Degree theory is a part of mathematics which I have had little to do with up to now. The one result related to degree theory which has come up repeatedly in connection with my research interests in the past is the Brouwer fixed point theorem. I had an early contact with it through Hirsch’s book ‘Differential Topology’, which I mentioned in a previous post. One formulation of the theorem is that any continuous mapping from the closed unit ball centred at the origin in n-dimensional Euclidean space to itself has a fixed point. The statement is obviously topologically invariant and so we can replace the closed ball by any topological space homeomorphic to it. Since any closed bounded convex subset of Euclidean space is homeomorphic to a closed ball we get an apparently more general formulation concerning convex sets. For n=1 the theorem is easily proved using the intermediate value theorem. I find that it is already not intuitive for n=2. There are various different proofs.

A step towards one type of proof is as follows. Let B be the open unit ball in R^n. If the mapping is called f consider for any point x of the closed unit ball \bar B the straight line joining x and f(x). Extend it in the direction beyond x until it meets the boundary \partial B and call the intersection point \phi(x). Then \phi is continuous, it maps \bar B onto \partial B and its restriction to \partial B is the identity. A map of this type is called a retraction. Thus to prove the Brouwer fixed point theorem it is enough the prove the ‘no retraction theorem’, i.e. that there is no retraction of the unit ball onto the unit sphere. My aim here is not to present a proof of the theorem which is as simple is possible but instead to use one proof of it (the one given in Smoller’s book) to try and throw some more light on degree theory.

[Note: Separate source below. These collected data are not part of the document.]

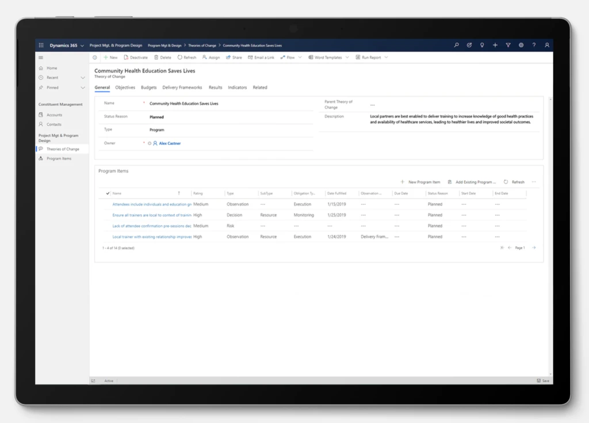Click the Refresh icon above Program Items
This screenshot has width=589, height=423.
point(513,181)
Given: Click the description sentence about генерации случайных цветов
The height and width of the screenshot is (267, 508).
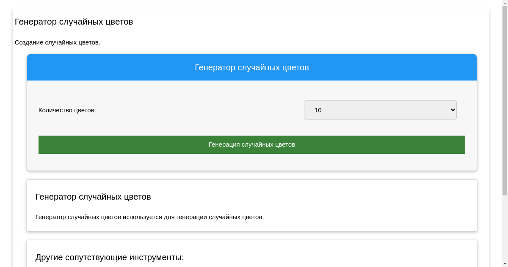Looking at the screenshot, I should (149, 217).
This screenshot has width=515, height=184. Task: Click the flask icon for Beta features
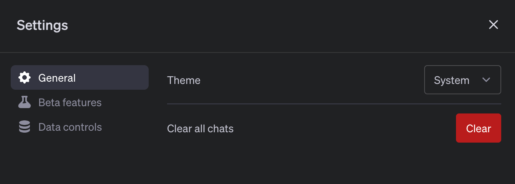25,102
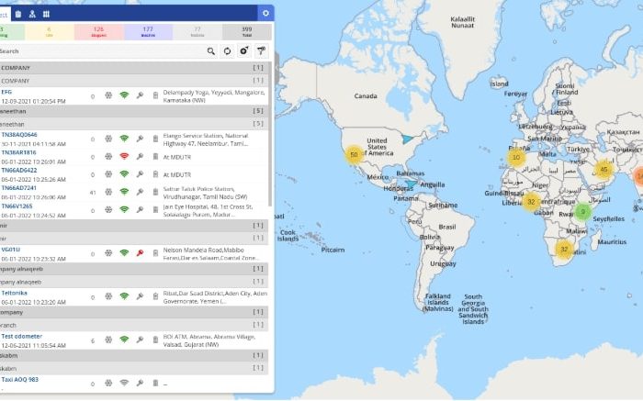The width and height of the screenshot is (643, 401).
Task: Click battery icon in Teltonika row
Action: coord(155,296)
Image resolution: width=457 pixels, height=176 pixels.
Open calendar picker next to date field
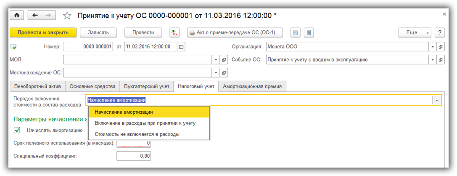click(x=181, y=47)
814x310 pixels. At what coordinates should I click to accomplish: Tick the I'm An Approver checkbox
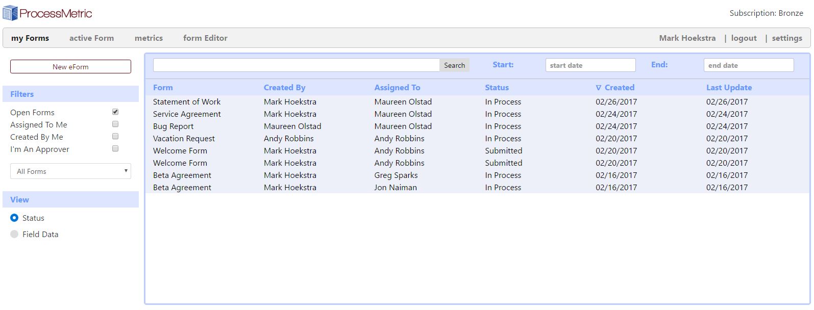click(115, 148)
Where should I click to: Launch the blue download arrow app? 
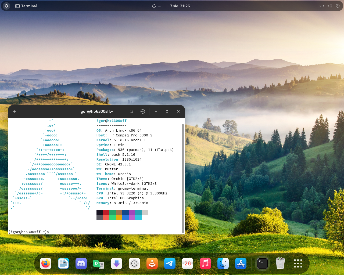(117, 263)
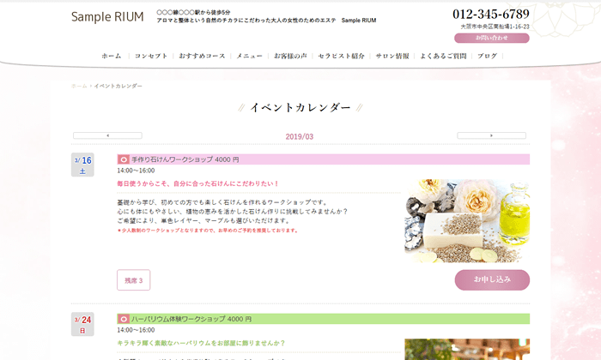Click the circle icon beside ハーバリウム体験ワークショップ

[123, 319]
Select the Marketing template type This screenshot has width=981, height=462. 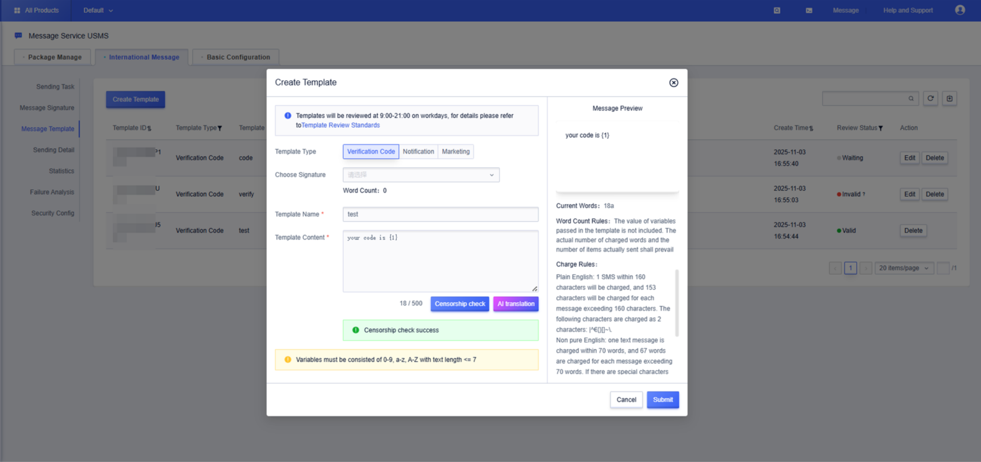(x=455, y=152)
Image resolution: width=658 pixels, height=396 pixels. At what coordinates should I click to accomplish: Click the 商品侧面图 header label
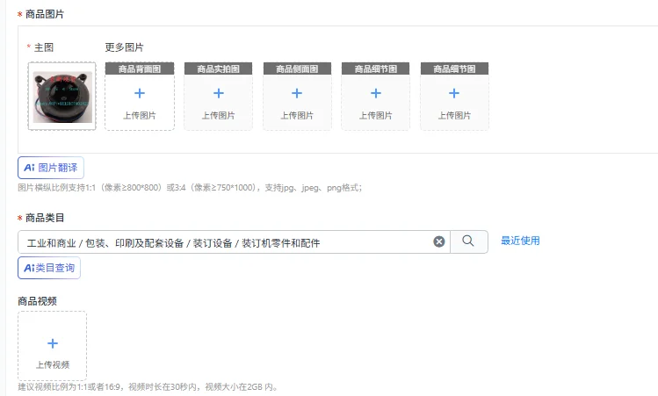click(x=297, y=68)

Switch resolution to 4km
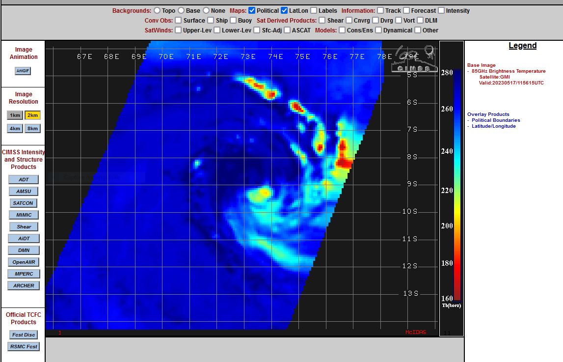pos(15,128)
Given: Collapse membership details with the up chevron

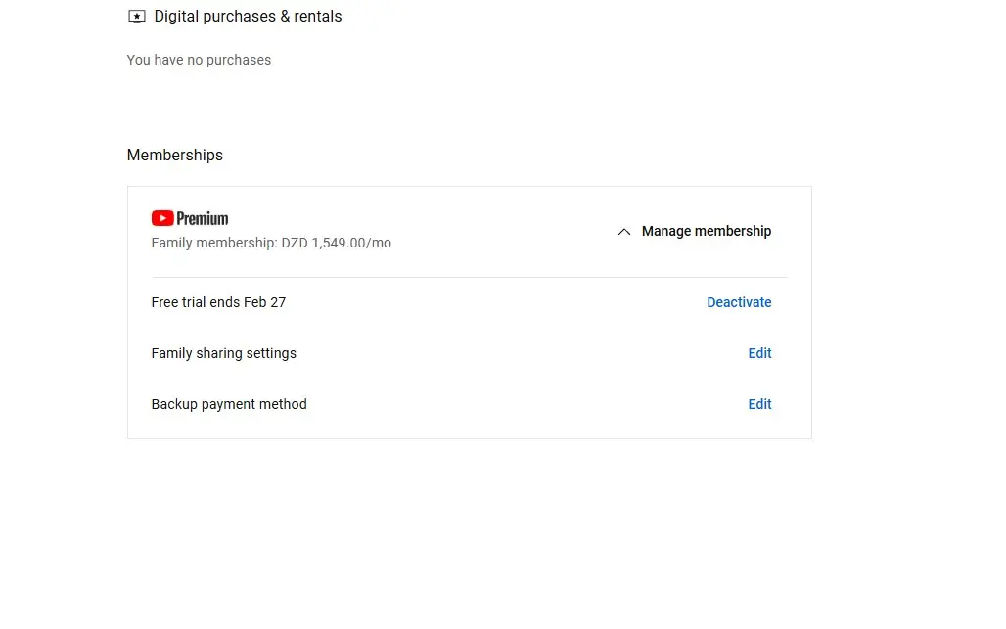Looking at the screenshot, I should pos(623,232).
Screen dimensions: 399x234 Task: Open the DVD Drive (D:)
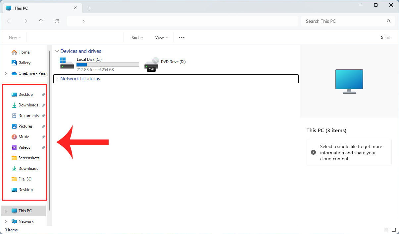point(151,63)
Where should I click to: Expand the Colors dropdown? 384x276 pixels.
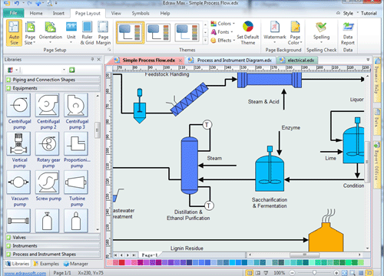(x=223, y=24)

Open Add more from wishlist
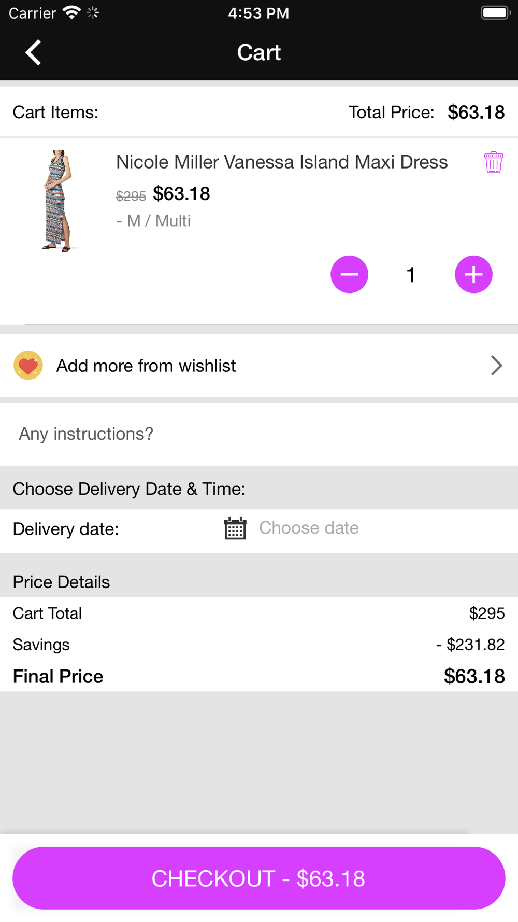pyautogui.click(x=259, y=366)
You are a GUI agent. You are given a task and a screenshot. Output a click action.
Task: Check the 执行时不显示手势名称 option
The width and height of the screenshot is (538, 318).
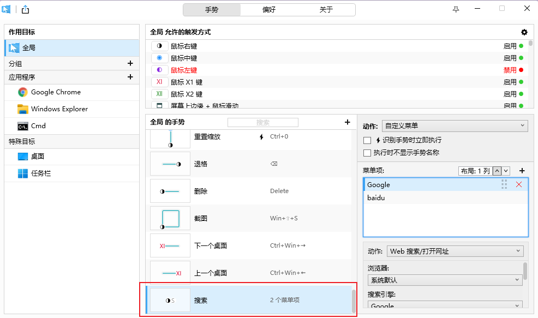point(367,153)
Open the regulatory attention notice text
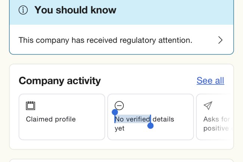243x162 pixels. 105,40
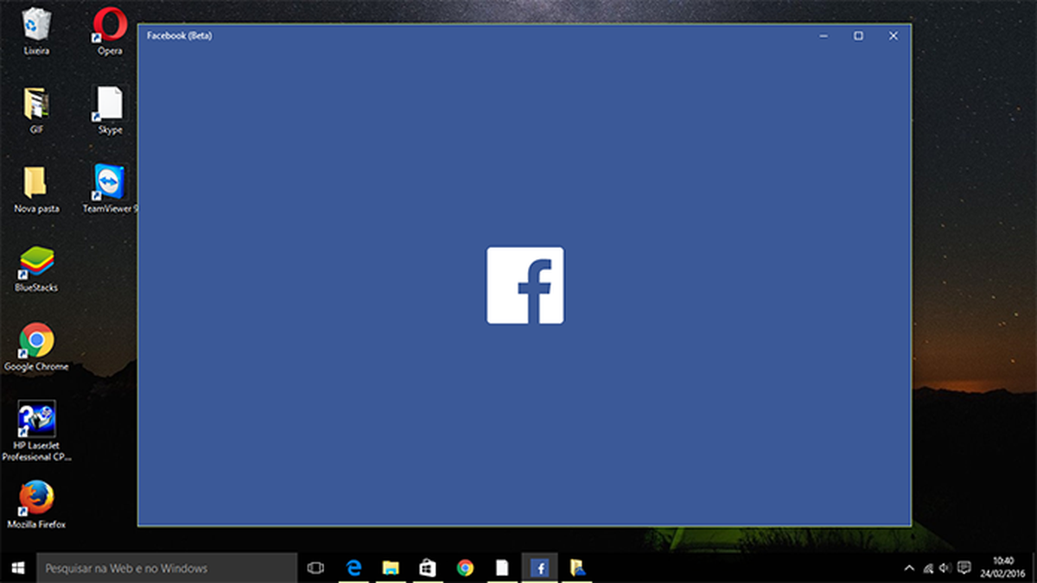1037x583 pixels.
Task: Expand hidden system tray icons
Action: pos(908,567)
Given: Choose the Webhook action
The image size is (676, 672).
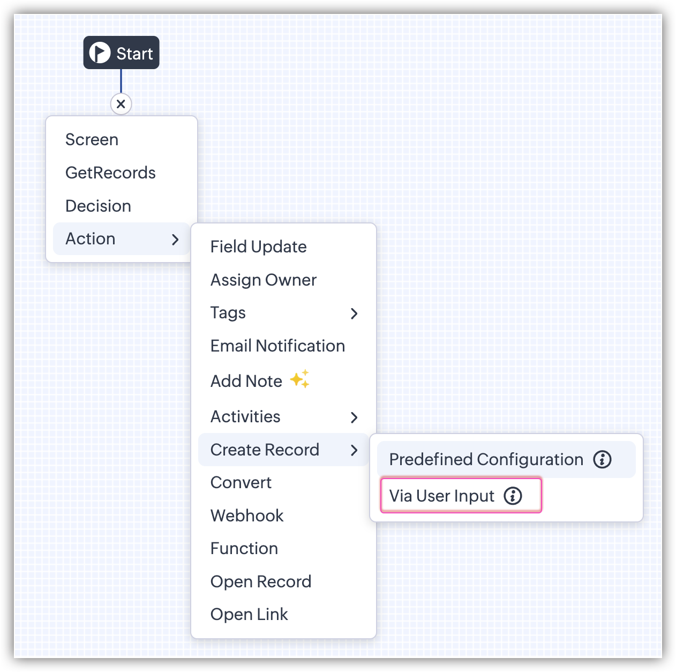Looking at the screenshot, I should pos(246,516).
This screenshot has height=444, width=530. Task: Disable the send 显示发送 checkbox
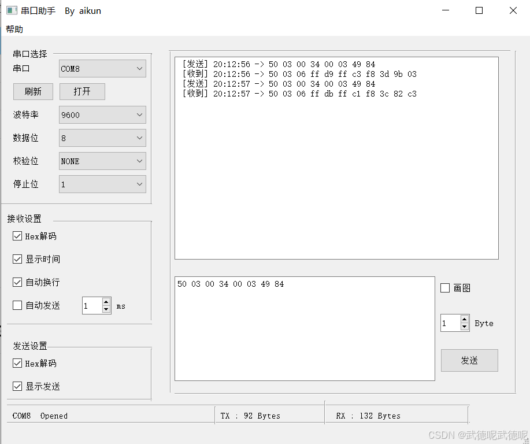(17, 386)
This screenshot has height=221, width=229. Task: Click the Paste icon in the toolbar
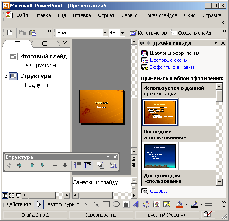33,33
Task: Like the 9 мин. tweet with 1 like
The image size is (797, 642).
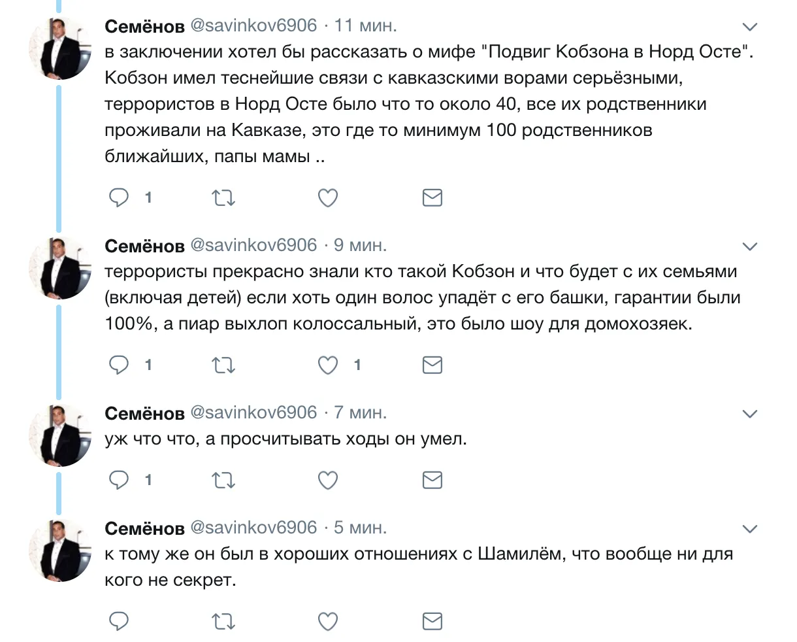Action: click(x=327, y=365)
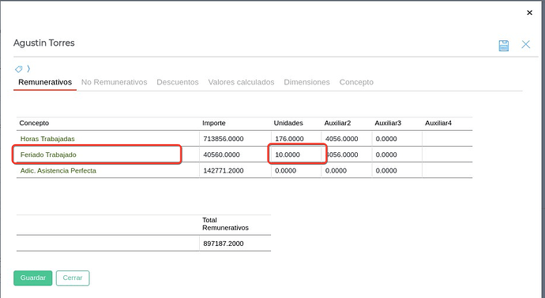Switch to the Concepto tab
The image size is (545, 298).
(x=356, y=82)
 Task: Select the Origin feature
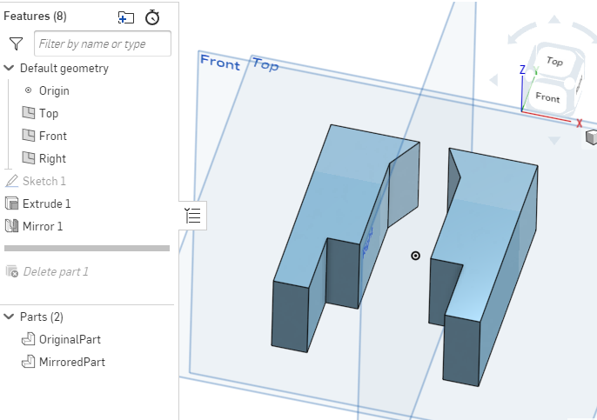point(53,90)
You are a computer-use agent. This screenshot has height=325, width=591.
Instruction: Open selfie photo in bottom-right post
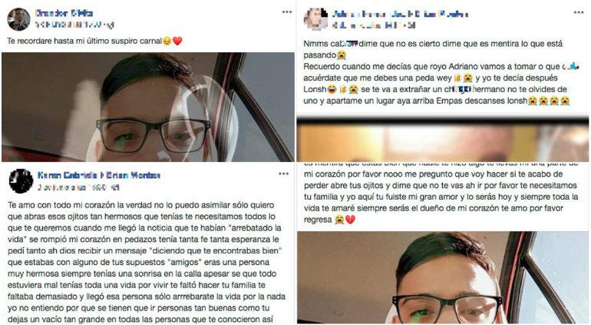coord(443,278)

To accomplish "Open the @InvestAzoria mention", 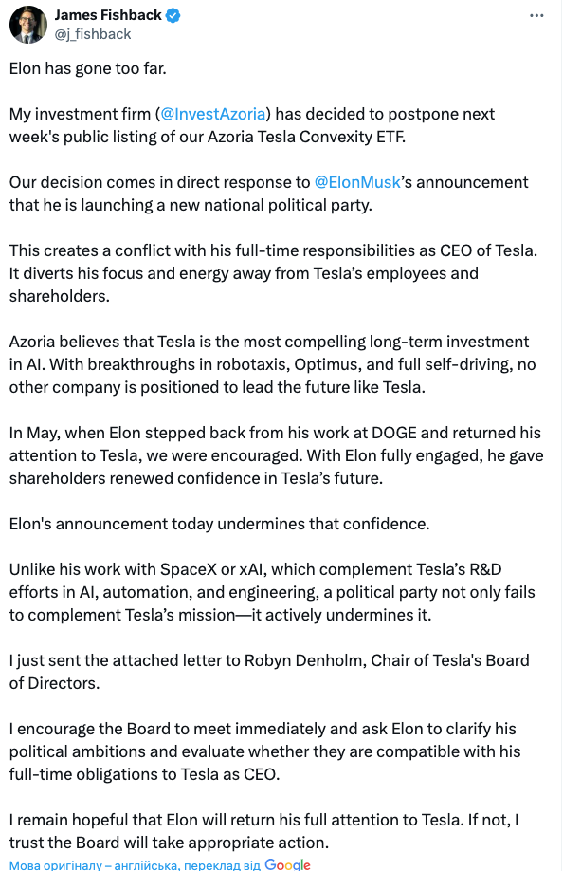I will point(213,114).
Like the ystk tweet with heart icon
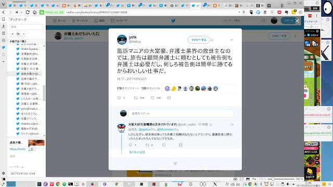 [152, 98]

The degree is an integer d(f,B,y_0) which is associated to a continuous mapping f:\bar B\to R^n and a point y_0\in R^n\setminus f(\partial B). The proof of the no retraction theorem consists of putting together the following three statements. The first is that (i) since y_0 does not belong to the image of \partial B we have d(f,B,y_0)=d(I,B,y_0), where I is the identity mapping. The second is that (ii) d(I,B,y_0)=1. The third is that (iii) the statement (ii) implies that d(f,B,y_0)=1 and y_0\in f(B), a contradiction. It remains to consider how (i)-(iii) are proved. Central properties of the degree is that it varies continuously under certain types of deformations and that it is an integer. These two things together show that it is left unchanged by these deformations. The proof of (i) is as follows. The mappings f and I agree on \partial D and y_0 does not belong to the image of \partial D under either of them. It is possible to join these two mappings by a homotopy given by tf+(1-t)I. The degree at a given point is left unchanged by a homotopy whose image does not meet that point (iv). This property holds in the present case. Thus (i) follows from (iv). In the proof of (iv) in Smoller’s book it is assumed that the restriction of the homotopy to each fixed value of t is C^1. Thus there is a gap in the argument at this point. In the book it is filled by Theorem 12.7 which says that various properties of the degree proved for C^1 functions also hold for continuous functions. The differentiability is used in the proof of (iv) via the fact that the degree can be expressed as the integral of the pull-back of a suitable differential form under the mapping. Property (ii) follows from the fact that at a regular point y_0 the degree is equal to an expression computed from the determinant of the linearization of the mapping at the inverse images of y_0. In the case of the identity mapping every point is regular and the computation is trivial. When y_0\notin f(B) it follows that y_0 is regular and again the computation is trivial and gives the result zero. This completes the proof of (iii).